(Fordham News profiled incoming freshmen breaking new ground as the first in their families to go to college.)
In his early teens, Tim Cung saw the movie Wall Street, and began watching films focused on the financial industry.
“The movies I saw had a lot of financial jargon, and I started to research the [terminology],” said Cung, a freshman at the Gabelli School of Business who grew up as an only child of immigrant parents.
His curiosity hit a peak when his high school, Brooklyn Tech, began offering finance as a pre-college major. He took courses in accounting, finance, and enrolled in AP economics—which was, coincidentally, taught by an instructor who once worked on Wall Street.
“Before I took AP economics, I thought [economics]was all about money,” he said. “But it’s actually about resources, and how to allocate them effectively.”
Now, Cung is the first person in his family to attend college, where he plans to study finance.
Cung said his father was born in Vietnam after his grandparents fled China when the communists came into power in the late 1940s. His mother, also of Chinese heritage, was born in Malaysia after her family fled from their homeland. Neither of his parents graduated from high school.
“It’s exciting to be attending college, because I’m venturing into uncharted territories,” he said.
Cung, who grew up on the Lower East Side of Manhattan, said his family “always seemed to be going from place to place to achieve a better life.” Since his parents didn’t understand the American education system, Cung said, he learned how to be self-reliant and independent—as early as elementary school.
“Ever since I started school, my parents said, ‘We’re sorry, we couldn’t provide any aid for you in terms of your education. We can’t help you get awards or fill out paperwork. We’re sorry about that.
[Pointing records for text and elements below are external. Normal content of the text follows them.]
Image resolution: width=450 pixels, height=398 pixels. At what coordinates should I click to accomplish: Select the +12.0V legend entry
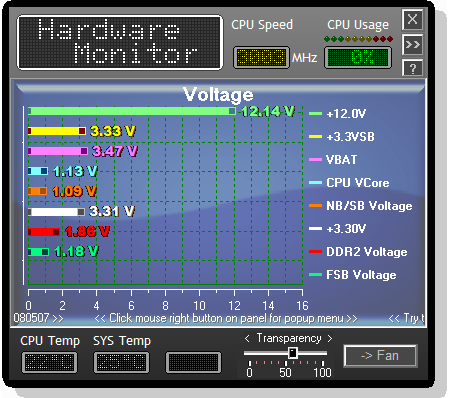337,114
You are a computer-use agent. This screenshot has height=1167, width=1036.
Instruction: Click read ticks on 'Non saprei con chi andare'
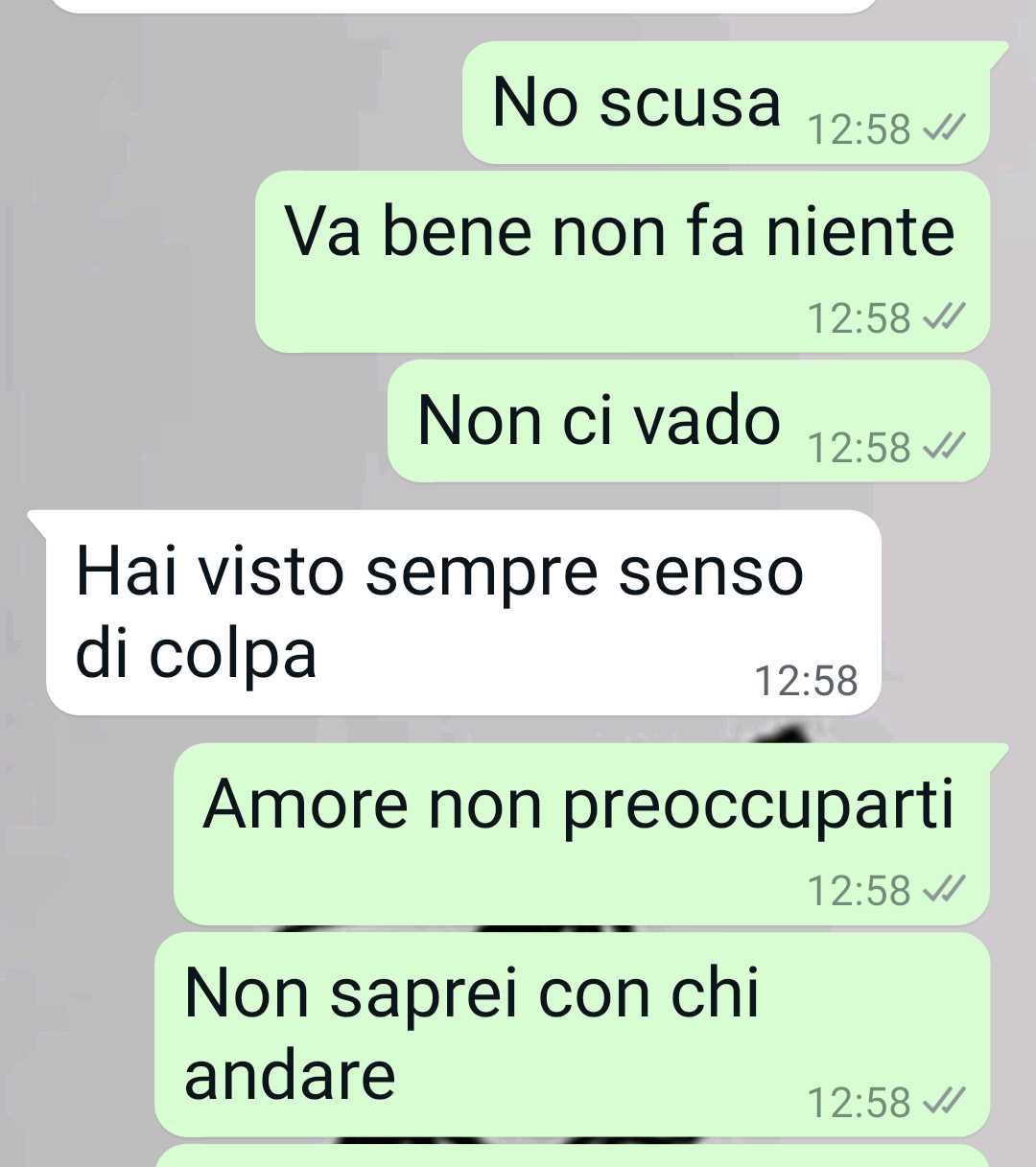pyautogui.click(x=943, y=1102)
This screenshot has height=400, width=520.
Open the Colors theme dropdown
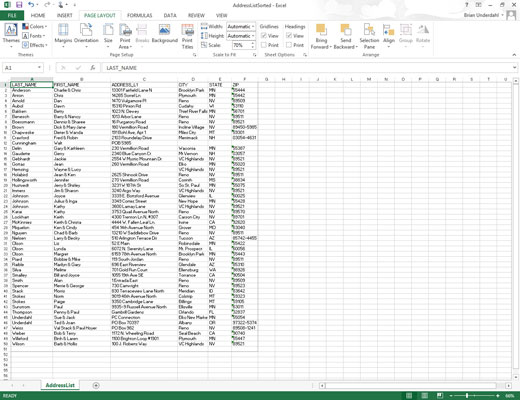click(35, 26)
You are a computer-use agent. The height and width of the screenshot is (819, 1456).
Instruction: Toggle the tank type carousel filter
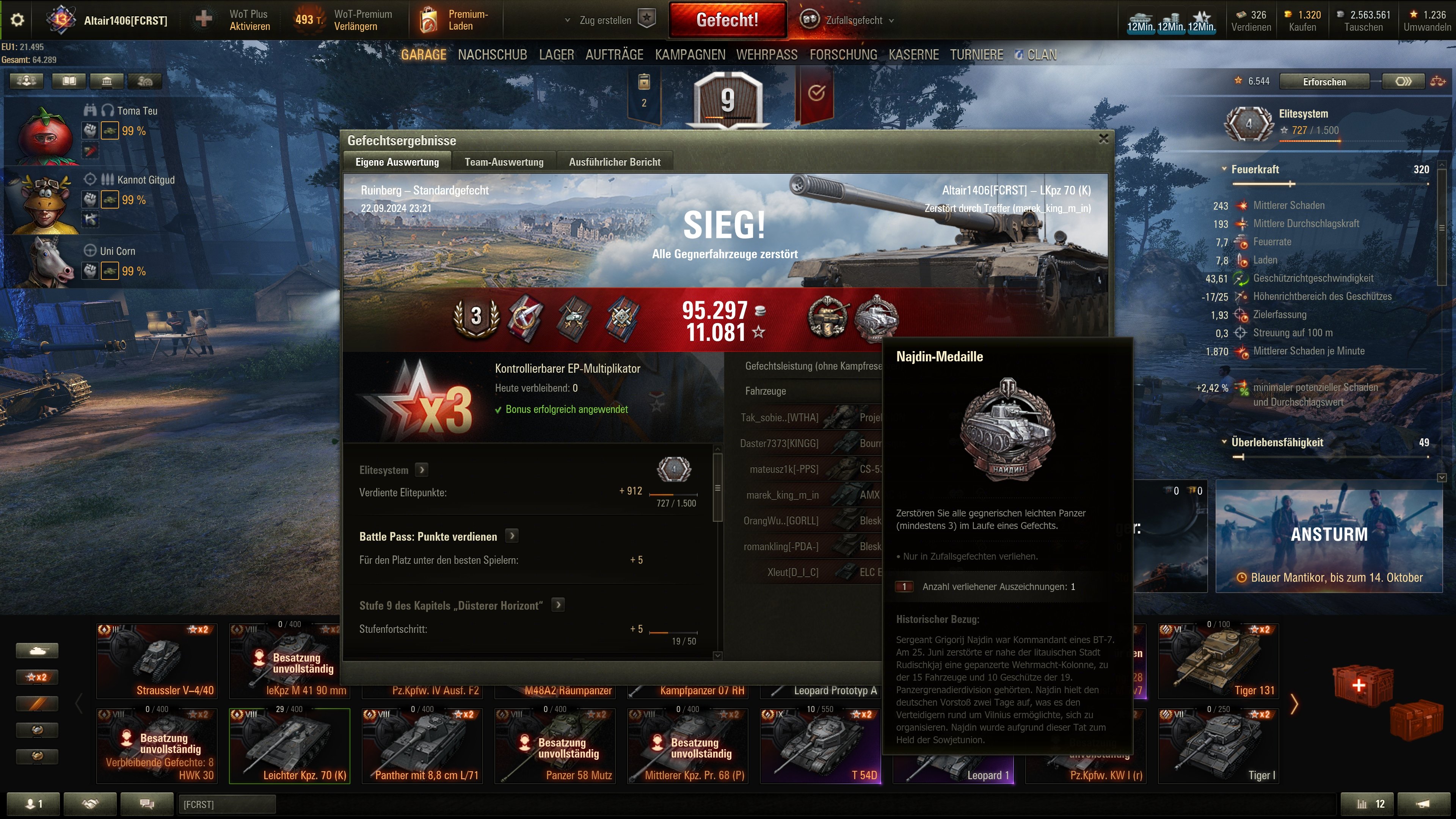(x=37, y=651)
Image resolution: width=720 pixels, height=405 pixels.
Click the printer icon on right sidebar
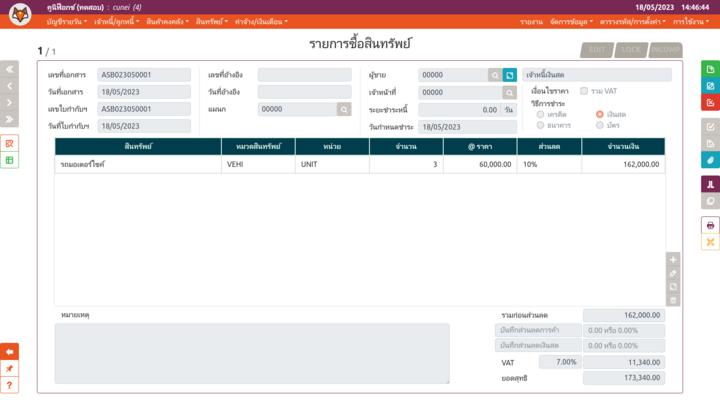(x=710, y=225)
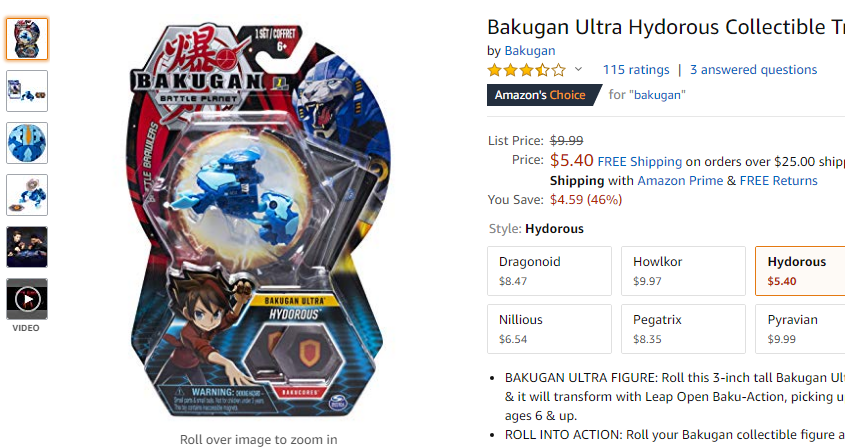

You’re going to have to learn to take care of those matters by yourself.’”
As Cung enters his first year at Fordham, which he said was made possible through a scholarship and a generous aid package from the University, he is determined to accomplish his goals.
“Being a first generation student means that I’m in pursuit of the American dream,” he said.
“It’s all about providing a better future for our families and for ourselves.”